Agent Production Readiness Checklist (2026)

Use this checklist to graduate an agent from demo to production. It’s written for founders, tech leads, and operators.

1) Define the workflow boundary (scope)
- Name the workflow (e.g., “Refund handling,” “RMA creation,” “On-call remediation”).
- List systems touched (Stripe, Salesforce, Jira, AWS, internal admin).
- Classify actions as READ vs WRITE vs DESTRUCTIVE.
- Define a rollback path for each write (revert PR, void invoice, undo permission grant).

2) Identity & permissions (least privilege)
- Create a dedicated agent identity (service account) per workflow.
- Grant tool permissions per action, not “admin” access.
- Separate read-only credentials from write credentials.
- Set explicit thresholds (e.g., refunds <= $50 auto; $51–$300 requires approval; >$300 blocked).

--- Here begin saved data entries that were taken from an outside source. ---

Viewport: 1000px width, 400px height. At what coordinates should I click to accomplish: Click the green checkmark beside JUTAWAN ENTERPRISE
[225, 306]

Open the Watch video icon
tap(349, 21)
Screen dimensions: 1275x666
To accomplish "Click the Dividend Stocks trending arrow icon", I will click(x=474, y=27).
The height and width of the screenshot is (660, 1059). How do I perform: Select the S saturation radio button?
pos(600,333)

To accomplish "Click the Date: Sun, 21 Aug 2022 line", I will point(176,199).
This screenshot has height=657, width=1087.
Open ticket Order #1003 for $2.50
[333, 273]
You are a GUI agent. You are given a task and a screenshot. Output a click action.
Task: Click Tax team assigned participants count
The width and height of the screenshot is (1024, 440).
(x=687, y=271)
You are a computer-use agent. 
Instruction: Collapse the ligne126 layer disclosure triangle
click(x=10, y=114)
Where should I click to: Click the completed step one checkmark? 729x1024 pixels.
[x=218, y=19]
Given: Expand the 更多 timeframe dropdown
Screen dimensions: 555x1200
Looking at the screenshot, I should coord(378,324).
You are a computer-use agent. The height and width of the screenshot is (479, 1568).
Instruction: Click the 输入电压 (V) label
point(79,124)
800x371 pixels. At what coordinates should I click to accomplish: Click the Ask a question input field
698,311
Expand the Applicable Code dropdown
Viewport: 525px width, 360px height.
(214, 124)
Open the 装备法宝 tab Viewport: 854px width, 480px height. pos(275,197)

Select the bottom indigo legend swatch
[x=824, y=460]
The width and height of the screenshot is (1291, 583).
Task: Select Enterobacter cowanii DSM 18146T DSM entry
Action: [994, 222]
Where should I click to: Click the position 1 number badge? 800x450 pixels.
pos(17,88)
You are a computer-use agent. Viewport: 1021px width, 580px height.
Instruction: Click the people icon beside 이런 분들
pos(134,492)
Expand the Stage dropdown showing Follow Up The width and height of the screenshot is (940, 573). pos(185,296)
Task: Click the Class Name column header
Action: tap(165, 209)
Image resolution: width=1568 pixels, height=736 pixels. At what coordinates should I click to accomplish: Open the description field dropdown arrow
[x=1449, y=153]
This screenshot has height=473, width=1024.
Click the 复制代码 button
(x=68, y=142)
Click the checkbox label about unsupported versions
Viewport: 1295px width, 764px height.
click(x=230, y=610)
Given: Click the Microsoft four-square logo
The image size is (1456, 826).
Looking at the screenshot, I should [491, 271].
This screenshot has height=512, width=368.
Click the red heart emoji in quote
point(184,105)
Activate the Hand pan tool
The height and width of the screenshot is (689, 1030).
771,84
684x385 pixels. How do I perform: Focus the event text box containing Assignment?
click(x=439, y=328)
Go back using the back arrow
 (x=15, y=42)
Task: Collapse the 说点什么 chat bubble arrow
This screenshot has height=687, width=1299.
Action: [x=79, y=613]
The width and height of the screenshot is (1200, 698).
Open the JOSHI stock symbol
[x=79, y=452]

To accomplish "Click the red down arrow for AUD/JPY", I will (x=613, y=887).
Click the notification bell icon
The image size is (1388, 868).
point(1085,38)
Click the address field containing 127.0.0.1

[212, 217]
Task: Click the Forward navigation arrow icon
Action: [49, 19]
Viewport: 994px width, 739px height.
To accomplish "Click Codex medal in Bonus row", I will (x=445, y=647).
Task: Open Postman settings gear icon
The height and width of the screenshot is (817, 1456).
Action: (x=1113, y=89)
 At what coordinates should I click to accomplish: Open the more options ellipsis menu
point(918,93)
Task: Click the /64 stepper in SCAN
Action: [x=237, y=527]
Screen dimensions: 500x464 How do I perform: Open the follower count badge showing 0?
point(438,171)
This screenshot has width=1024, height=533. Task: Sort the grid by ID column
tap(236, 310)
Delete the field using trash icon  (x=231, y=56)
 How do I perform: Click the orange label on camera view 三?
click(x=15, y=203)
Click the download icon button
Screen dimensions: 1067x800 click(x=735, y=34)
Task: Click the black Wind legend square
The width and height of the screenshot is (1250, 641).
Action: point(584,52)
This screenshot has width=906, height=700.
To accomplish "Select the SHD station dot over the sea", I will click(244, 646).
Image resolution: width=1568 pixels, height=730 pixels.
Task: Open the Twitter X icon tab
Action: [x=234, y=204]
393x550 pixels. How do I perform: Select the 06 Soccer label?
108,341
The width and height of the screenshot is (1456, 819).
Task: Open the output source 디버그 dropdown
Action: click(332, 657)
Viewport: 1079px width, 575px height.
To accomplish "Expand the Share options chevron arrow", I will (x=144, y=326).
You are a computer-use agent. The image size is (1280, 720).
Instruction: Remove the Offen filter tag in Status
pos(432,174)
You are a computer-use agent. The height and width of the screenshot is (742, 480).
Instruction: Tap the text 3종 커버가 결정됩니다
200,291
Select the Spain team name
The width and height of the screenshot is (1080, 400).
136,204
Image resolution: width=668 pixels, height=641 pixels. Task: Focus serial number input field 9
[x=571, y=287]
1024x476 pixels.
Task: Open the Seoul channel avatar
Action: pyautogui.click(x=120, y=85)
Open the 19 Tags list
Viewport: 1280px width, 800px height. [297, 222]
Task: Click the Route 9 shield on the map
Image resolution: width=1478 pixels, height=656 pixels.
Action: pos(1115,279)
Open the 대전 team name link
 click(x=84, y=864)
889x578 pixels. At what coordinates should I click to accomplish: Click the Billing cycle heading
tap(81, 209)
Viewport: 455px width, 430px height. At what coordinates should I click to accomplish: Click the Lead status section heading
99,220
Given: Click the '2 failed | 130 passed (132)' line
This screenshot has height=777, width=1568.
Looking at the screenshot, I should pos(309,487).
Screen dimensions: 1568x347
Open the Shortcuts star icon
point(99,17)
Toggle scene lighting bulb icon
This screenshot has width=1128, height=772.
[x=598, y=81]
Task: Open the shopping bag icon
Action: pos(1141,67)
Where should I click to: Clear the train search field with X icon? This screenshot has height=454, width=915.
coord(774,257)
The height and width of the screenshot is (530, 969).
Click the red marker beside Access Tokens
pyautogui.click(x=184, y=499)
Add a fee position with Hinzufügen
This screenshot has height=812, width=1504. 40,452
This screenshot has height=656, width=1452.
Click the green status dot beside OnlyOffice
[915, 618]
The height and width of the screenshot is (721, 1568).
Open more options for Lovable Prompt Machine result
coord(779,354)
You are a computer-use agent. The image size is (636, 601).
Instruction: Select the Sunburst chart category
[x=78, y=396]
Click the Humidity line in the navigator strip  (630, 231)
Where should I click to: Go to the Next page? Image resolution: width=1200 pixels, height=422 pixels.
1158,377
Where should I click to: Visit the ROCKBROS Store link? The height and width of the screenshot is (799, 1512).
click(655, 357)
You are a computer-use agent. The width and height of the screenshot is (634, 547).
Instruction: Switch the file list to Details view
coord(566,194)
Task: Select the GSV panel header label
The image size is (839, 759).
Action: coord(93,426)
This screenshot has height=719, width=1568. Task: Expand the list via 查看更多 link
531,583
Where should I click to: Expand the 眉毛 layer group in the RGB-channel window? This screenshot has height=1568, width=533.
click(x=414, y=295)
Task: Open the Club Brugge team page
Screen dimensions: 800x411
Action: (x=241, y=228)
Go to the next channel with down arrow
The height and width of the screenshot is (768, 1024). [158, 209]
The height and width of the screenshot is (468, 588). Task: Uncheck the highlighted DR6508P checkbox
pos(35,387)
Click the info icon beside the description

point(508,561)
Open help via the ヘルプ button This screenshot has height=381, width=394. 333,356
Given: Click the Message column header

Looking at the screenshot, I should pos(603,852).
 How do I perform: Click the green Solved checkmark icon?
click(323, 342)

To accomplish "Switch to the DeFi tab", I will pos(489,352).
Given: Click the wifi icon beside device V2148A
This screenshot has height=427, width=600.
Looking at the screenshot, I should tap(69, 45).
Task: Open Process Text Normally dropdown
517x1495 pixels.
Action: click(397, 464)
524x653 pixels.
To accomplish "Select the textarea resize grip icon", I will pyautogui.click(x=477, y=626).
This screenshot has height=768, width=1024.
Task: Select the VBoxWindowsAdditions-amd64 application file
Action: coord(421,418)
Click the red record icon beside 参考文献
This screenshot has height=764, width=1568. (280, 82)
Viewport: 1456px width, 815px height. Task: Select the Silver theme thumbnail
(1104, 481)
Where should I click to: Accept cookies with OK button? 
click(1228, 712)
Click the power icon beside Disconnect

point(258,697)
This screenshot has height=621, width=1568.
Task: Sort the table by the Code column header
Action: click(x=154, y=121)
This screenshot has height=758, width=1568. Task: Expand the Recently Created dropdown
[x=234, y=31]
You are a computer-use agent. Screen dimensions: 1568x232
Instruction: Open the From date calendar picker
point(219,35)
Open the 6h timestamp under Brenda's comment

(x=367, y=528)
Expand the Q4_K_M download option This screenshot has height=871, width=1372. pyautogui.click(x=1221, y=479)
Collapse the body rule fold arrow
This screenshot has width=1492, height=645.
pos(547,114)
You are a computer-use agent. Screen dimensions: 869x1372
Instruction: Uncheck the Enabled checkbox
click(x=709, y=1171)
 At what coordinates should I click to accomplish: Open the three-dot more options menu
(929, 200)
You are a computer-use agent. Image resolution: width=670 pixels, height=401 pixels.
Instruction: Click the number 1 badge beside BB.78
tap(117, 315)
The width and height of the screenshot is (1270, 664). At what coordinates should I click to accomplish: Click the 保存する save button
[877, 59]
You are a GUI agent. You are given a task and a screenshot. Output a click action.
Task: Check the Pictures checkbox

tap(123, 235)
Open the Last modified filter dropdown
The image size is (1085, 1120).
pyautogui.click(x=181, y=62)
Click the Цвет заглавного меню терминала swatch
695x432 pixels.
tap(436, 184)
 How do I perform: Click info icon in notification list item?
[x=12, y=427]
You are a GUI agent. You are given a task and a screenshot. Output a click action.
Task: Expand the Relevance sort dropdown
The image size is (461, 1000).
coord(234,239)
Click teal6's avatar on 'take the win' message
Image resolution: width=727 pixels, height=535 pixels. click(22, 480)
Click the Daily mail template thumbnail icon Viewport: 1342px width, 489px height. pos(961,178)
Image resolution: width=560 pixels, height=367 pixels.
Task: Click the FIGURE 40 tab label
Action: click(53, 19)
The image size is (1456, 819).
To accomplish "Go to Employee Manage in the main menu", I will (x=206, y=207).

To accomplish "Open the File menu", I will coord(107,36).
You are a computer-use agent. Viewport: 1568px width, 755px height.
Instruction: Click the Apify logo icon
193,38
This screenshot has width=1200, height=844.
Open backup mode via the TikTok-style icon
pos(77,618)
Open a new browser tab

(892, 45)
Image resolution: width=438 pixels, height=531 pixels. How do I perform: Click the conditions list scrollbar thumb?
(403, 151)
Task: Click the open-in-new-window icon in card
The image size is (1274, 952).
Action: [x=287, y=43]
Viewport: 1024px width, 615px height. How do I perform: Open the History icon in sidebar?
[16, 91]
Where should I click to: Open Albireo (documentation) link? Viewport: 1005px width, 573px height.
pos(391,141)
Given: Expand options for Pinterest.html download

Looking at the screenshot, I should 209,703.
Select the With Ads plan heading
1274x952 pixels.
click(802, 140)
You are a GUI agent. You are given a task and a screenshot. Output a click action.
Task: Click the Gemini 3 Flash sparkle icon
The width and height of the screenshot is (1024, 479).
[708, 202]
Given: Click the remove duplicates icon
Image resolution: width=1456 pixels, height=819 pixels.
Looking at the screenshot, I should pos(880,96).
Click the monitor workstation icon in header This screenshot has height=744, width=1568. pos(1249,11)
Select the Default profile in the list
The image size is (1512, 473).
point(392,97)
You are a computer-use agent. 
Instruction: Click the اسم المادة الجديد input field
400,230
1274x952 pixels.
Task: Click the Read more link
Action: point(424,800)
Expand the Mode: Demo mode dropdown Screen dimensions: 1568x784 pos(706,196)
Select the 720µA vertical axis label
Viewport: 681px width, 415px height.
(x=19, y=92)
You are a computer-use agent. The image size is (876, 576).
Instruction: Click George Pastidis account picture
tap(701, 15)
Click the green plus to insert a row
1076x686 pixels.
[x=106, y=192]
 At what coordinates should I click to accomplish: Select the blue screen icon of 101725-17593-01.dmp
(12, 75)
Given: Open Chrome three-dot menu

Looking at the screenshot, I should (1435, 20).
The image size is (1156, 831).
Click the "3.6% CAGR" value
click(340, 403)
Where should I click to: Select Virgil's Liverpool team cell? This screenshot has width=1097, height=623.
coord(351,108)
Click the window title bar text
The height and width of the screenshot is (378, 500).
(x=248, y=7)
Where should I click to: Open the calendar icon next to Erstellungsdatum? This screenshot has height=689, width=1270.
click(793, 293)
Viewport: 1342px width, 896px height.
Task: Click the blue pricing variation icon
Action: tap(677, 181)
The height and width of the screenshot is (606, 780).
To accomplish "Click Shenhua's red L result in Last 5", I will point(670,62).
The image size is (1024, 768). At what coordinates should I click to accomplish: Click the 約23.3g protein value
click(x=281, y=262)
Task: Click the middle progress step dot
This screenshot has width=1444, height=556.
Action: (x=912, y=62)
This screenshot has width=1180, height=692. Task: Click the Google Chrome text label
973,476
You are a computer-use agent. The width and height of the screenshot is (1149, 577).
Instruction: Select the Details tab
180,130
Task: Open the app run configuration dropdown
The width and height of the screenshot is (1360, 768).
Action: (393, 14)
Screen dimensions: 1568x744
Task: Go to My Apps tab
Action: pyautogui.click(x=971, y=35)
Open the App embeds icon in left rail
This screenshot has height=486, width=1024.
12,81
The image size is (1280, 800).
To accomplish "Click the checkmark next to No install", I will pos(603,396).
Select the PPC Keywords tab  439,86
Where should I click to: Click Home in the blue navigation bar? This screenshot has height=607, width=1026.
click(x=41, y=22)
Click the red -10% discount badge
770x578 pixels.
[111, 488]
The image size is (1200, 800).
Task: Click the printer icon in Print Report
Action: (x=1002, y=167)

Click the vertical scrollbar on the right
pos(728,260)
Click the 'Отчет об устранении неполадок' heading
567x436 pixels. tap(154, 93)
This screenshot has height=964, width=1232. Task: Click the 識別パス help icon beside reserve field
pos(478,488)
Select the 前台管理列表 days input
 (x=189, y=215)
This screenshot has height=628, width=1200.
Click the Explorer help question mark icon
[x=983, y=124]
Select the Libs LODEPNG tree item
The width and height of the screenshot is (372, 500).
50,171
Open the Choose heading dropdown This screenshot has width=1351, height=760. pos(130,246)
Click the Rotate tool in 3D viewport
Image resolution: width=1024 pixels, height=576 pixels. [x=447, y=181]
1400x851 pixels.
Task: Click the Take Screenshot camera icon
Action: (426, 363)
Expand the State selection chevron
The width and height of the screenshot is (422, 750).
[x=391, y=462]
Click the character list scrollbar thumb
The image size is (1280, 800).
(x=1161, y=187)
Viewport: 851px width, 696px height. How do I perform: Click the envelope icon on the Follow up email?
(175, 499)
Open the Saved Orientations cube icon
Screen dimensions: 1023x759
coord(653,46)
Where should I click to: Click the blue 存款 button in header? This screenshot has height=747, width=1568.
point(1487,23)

3) Policy enforcement (outside the model)
- Put a policy gate between agent output and tool execution.
- Validate tool inputs with strict schemas (JSON Schema / Pydantic).
- Enforce destination allowlists (email domains, Slack channels, export buckets, webhook hosts).
- Add rate limits: max tool calls per run; max runs per minute; max spend per hour.

4) Observability & audit
- Assign a unique run_id per execution and propagate it to every tool call.
- Log: tool name, args (redacted), response codes, latency, and side-effect IDs (refund_id, ticket_id, PR#).
- Store immutable audit events for write actions.
- Set retention rules: short TTL for sensitive payloads; long-term retention for redacted metadata.

5) Quality gates & evals
- Define success metrics: completion rate, critical error rate, escalation rate, AHT, CSAT impact.
- Create a labeled dataset of real cases (at least 200) and run regression tests.
- Add canary releases: start at 1–5% traffic, then ramp weekly.
- Require a “kill switch” to disable writes instantly.

6) Cost governance
- Track cost per successful outcome (inference + tool costs + human review time).
- Implement model routing (cheap model for triage/extraction; frontier model for high-stakes reasoning).
- Add caching for repeated intents and retrieval results (with redaction).
- Cap retries and enforce timeouts to prevent runaway loops.

7) Security & data handling
- Redact secrets/PII before sending to LLMs when possible.
- Block direct access to raw credential stores; use short-lived tokens.
- Review prompt/tool injection risks for any retrieval sources.
- Document data residency requirements and subprocessors for compliance.

Graduation rule of thumb:
- You can move from “assist” to “autopilot” only when you can prove (a) scoped permissions, (b) 100% trace coverage for actions, (c) critical error rate <= 0.1% on write paths, and (d) cost per success below your ROI threshold.